American basketball player (born 1989)

Kenneth Horton (born July 25, 1989) is an American professional basketball player for Fuenlabrada of the Liga ACB. After going undrafted in the 2012 NBA draft he has played for teams in Cyprus, France, Kazakhstan, Italy, and Mexico.

==College career==
Horton attended Ossining High School in Ossining, New York, before enrolling at Central Connecticut State University (CCSU) as a freshman in 2007. In 2007–08, Horton averaged 12.7 points and 5.4 rebounds per game and was named to the All-Northeast Conference (NEC) Rookie Team. He recorded 63 blocks on the season, good for the fourth-most in school history while also becoming the first freshman since 1996–97 to lead the NEC in that category. The following season, Horton was named a Second Team all-conference performer. He led the Blue Devils and was third in the conference with 16.5 points per game while his 5.8 rebounds also topped his team. Due to an injury, he was forced to redshirt (sit out) his junior year in 2009–10.

When Horton returned as a redshirt junior in 2010–11, he proved himself to be the class of the Northeast Conference. He led the league in scoring at 19.5 points per outing, was third in rebounding with 8.9 per game, scored 20+ points 14 times and 30+ points on four occasions. He also led the NEC in double-doubles (12) and accumulated five NEC Player of the Week awards, more than any other player that season. He was named the Northeast Conference Player of the Year, becoming the fifth Blue Devil all-time to earn the award. The Associated Press also named him as an Honorable Mention All-American.

Although Horton's senior season in 2011–12 was statistically comparable to his breakout junior season (19.0 points, 8.9 rebounds per game), he failed to repeat as the conference's player of the year. He did finish his collegiate career, however, as Central Connecticut's all-time men's basketball leading scorer with 1,966 career points.

==Professional career==
Horton was invited to participate in the 2012 Portsmouth Invitational Tournament, an annual event that showcases 64 of the top graduating seniors across the country for NBA scouts. However, he did not get selected in that year's NBA draft. Horton then began to pursue his professional career overseas. His first stop was in France for Stade Olympique Maritime Boulonnais, followed by Cyprus' Apollon Limassol. In the 2013–14 season he played for Huracanes de Tampico in Mexico and for the 2014–15 season he signed with the Finnish club Kataja Basket.
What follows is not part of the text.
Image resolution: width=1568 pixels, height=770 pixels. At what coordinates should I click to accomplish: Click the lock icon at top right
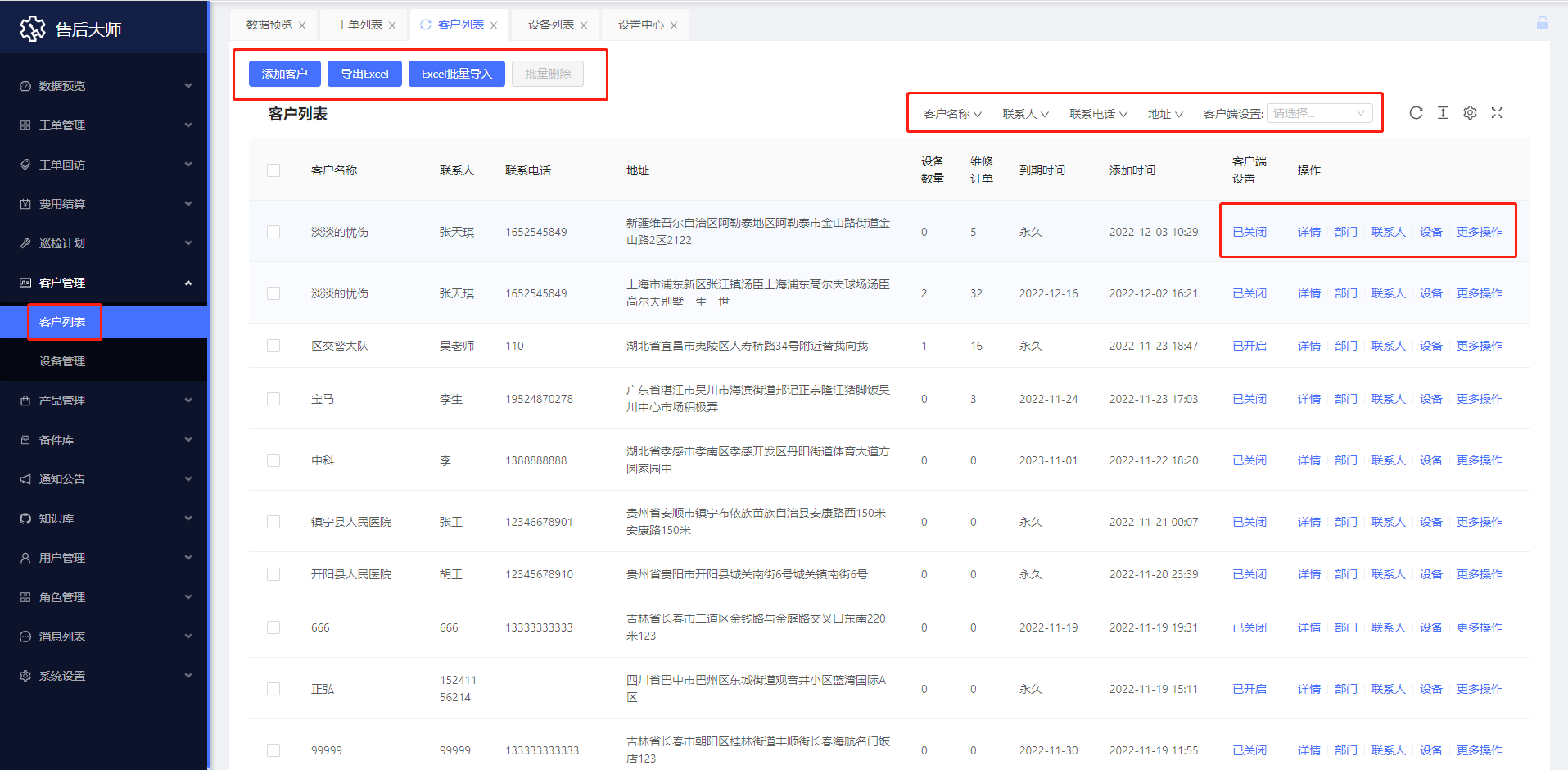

Horton played for Élan Béarnais Pau-Orthez in France in the 2017–18 season, during which time he averaged 11.9 points and 5.3 rebounds per game. On September 5, 2018, he signed with Astana of the Kazakhstan Championship.

On June 24, 2019, he signed a 1-year deal with Germani Basket Brescia of the LBA. Horton averaged 11 points and 5 rebounds per game. On August 6, 2020, he signed with San Pablo Burgos of the Liga ACB. With Burgos, he won the 2019–20 Basketball Champions League.

Horton has also played for Beirut Club in Lebanon until February 22, 2023, when he signed with Fuenlabrada of the Liga ACB.